Since $(e^{2\pi i/3}z)^3 = z^3$, a suitable contour is a third of a circle, with the rays on the positive real axis and $[0,\infty)\cdot e^{2\pi i/3}$. That gives you
$$2\pi i \operatorname{Res}\left(\frac{1}{1+z^3}; e^{\pi i/3}\right) = \int_0^\infty \frac{dx}{1+x^3} - e^{2\pi i/3}\int_0^\infty \frac{dx}{1+(e^{2\pi i/3}x)^3}.$$
From then on, it's a simple manipulation.

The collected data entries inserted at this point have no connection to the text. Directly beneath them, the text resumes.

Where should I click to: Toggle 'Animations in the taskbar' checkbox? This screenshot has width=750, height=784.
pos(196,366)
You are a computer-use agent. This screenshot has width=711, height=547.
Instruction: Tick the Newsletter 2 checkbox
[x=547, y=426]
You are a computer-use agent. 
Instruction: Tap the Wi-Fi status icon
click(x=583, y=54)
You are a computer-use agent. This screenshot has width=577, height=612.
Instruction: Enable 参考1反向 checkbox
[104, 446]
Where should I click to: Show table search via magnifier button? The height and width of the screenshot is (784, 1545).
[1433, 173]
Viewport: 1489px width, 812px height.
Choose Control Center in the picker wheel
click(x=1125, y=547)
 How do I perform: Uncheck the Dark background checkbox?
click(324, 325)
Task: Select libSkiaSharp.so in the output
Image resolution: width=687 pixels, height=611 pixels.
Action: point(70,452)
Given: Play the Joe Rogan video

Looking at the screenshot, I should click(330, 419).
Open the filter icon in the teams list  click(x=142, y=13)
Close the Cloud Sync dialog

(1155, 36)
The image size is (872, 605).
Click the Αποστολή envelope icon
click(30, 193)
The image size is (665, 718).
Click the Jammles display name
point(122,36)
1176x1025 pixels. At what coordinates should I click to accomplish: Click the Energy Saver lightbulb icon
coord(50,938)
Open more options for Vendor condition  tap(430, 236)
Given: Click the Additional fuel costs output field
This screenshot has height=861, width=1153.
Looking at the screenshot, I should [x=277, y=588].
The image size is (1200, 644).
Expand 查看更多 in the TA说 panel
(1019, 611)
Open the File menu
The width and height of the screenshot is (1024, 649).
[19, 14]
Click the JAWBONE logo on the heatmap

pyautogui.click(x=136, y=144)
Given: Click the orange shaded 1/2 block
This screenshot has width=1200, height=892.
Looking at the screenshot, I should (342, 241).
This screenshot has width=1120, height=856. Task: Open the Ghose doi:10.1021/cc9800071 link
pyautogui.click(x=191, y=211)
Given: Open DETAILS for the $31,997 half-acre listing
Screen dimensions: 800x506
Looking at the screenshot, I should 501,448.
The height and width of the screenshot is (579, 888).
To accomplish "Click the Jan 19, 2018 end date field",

I know this is long overdue, but:
We're looking to take advantage of the behavior of the complex logarithm (at the branch cut). Consider the following contour integral: $$\oint_C \frac{\ln z}{1+x^3}dz=2\pi i\sum\text{Res}f(z)=\int_0^\infty\frac{\ln z}{1+z^3}dz+\int_\infty^0 \frac{\ln z+2\pi i}{1+z^3}dz=-2\pi i\int_0^\infty\frac{1}{1+z^3}dz$$
(where $C$ is the well-known keyhole contour). The residues are found using the following expression:
$$\frac{h(z_0)}{g'(z_0)}=\frac{\ln z_0}{(1+z_0^3)'}=\frac{\ln z_0}{3z_0^2}=\frac{z_0\ln z_0}{3z_0^3}=-\frac{z_0\ln z_0}{3} \tag{$\forall z_0, z_0^3=-1$}$$ The sum of residues is then: $$\sum\text{Res}f(z)=-\ln(e^{i\pi/3})\frac{e^{i\pi/3}}3-\ln(e^{i\pi})\frac{e^{i\pi}}3-\ln(e^{5i\pi/3})\frac{e^{5i\pi/3}}3$$ $$=-\frac{i\pi}{9}\left(\frac 12 + i\frac{\sqrt 3}2\right)+\frac{i\pi}3-\frac{5\pi i}{9}\left(\frac 12 - i\frac{\sqrt 3}2\right)$$ $$=-{\frac{i\pi}{18}}+\frac{\pi\sqrt 3}{18}+\frac{6i\pi}{18}-\frac{5i\pi}{18}-\frac{5\pi\sqrt 3}{18}$$ $$=-\frac{2\sqrt 3}{9}\pi$$
$$2\pi i\sum\text{Res}f(z)=-2\pi i\int_0^\infty\frac{1}{1+z^3}dz$$ $$\boxed{\color{blue}{\int_0^\infty\frac{1}{1+z^3}dz=-\sum\text{Res}f(z)=\frac{2\sqrt 3}{9}\pi=\frac{2}{3\sqrt 3}\pi}}$$
not $$I=\int_{0}^{+\infty}\dfrac{1}{1+x^3}dx=\dfrac{1}{3}B\left(\dfrac{1}{3},1-\dfrac{1}{3}\right)=\dfrac{1}{3}\dfrac{\Gamma{(\dfrac{1}{3})}\Gamma{(\dfrac{2}{3})}}{\Gamma{(1)}}=\dfrac{2\pi}{3\sqrt{3}}$$